I had a similar experience, where you, Joe, were asking me the shifting questions, and the part in question responded that the color that it would like to be, "the color that would feel best" was yellow (sheer coincidence -- nothing to do with the example above -- an otherwise completely different feeling) and I noticed that you had, in a way, asked me for a "correct" response: the "best" color.

I'd never been a big fan of yellow, and I was incredulous that invisible feelings have colors of any nature, AND I have a resistant streak: I dislike playing into the idea of right and wrong.

So I lied.

I thought: let's see if Joe even notices. How would he know? What would he do if he found out I'm lying?

(I'm sure it had everything to do with the function of the part, or some part related to it, that I would want to lie.
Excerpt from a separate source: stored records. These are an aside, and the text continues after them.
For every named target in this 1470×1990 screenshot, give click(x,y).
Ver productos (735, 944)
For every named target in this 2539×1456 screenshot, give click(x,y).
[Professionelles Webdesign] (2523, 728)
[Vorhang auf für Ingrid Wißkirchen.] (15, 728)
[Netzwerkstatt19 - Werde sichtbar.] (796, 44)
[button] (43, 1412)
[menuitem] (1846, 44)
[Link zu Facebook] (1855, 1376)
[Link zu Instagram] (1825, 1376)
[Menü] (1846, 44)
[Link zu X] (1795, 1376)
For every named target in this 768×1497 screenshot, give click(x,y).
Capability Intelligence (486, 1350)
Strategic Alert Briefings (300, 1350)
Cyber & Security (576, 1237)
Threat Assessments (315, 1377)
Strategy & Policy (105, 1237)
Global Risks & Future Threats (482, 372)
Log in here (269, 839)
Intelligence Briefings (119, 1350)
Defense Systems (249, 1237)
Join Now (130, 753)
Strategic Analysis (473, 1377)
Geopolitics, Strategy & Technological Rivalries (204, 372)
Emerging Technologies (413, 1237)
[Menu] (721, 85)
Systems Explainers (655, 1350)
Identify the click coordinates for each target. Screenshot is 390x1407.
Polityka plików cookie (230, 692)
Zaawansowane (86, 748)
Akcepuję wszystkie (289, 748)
I'm usually compulsively honest.)

Joe didn't realize it, and faithfully took down what I'd said, repeating it back to me. The feeling itself, however, responded immediately: not only did it flash red (the color I had lied it was), it felt red! It literally showed me that red was not the most comfortable color, not what felt best. It felt horrible.

"Yellow! It's actually yellow!" I corrected myself. You, Joe, didn't bat an eye, and took that down instead.

It was a liberation. No shaming, no punishment, no guilt keeps me honest. Honesty with myself is just what feels best. And that's what matters.

This work keeps me honest.

Thank you, Joe.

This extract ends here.